With the first one behind him, the process has become quicker; a painting now takes about three months. Williams has a series of 12 in mind; when they are complete, he would like to have a show in a major urban center, maybe Los Angeles. Among those he has completed is “The Bemusement of the Ancients.” Inspired by his romantic partner, an acupuncturist and massage therapist named Nancy Thal, it’s a take on modern and traditional medicine, with images of fat bodies in thongs, and a fast-food joint which excretes diners directly into the Chance General hospital, which is depicted as a slot machine. “It’s how we take care of our bodies, as opposed to how we used to take care of ourselves,” Williams said.

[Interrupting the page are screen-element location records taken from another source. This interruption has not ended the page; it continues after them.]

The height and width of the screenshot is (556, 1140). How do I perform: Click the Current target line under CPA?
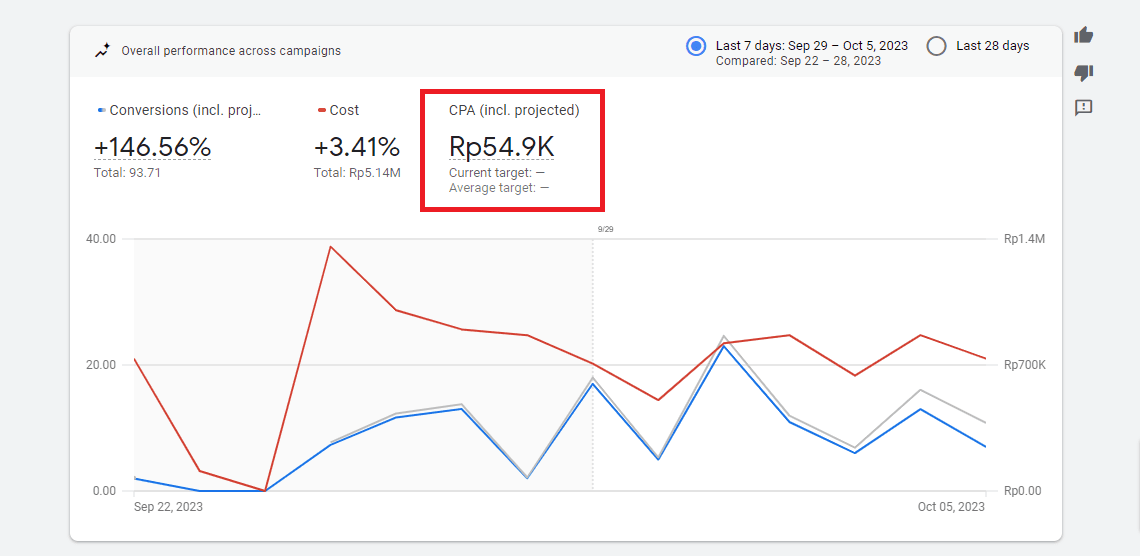497,173
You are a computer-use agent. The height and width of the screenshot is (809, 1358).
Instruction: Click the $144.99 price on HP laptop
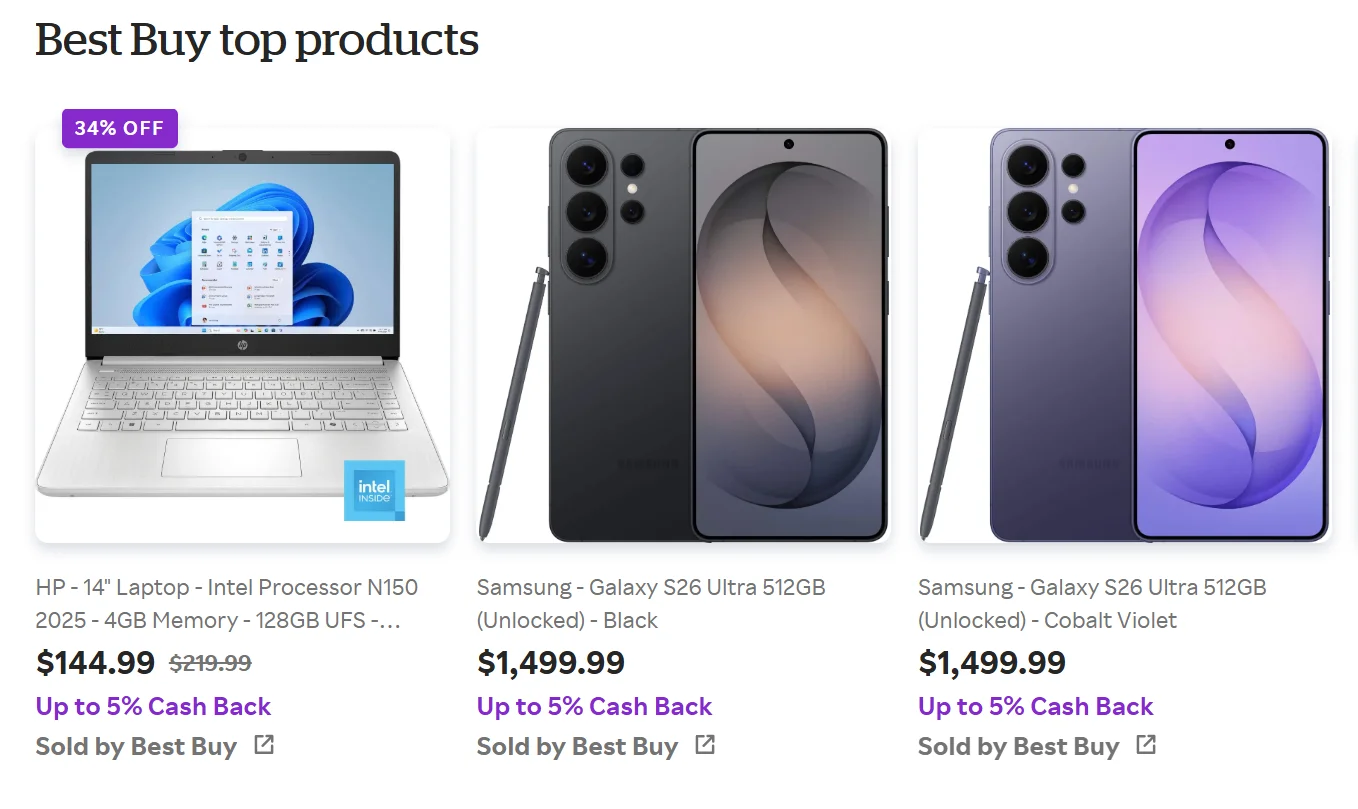click(96, 662)
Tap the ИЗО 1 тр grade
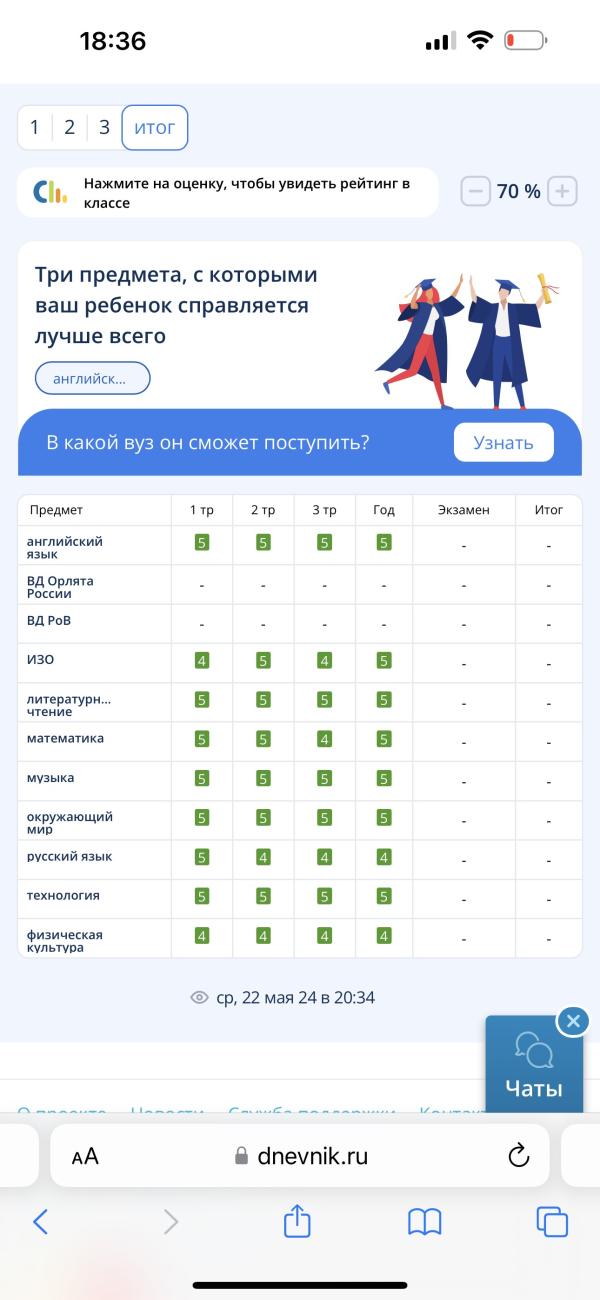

Williams has created a list of some 50 additional topics he would like to address in his paintings: The Birth of Graffiti, the Ku Klux Klan Meets the Taliban, How the West Was Won – Really, the Signing of the Declaration of Independence. “The list keep growing. It always puzzles me when artists say they’ve run out of things to paint. My god, there’s a world out there,” he said.
All of Williams’ recent paintings have the same above-the-horizon visual perspective. Williams says it’s the same perspective he used in all of his Highlights designs. But in the oil paintings, it lends a feeling as though the artist were omniscient, sitting in heaven, looking down on the human comedy and tragedy. It also adds weight to the comedic aspect of Williams’ work.
“I’m 72 years old,” Williams said. “I’ve been around for a while and done a lot of different things. So I do have a perspective.”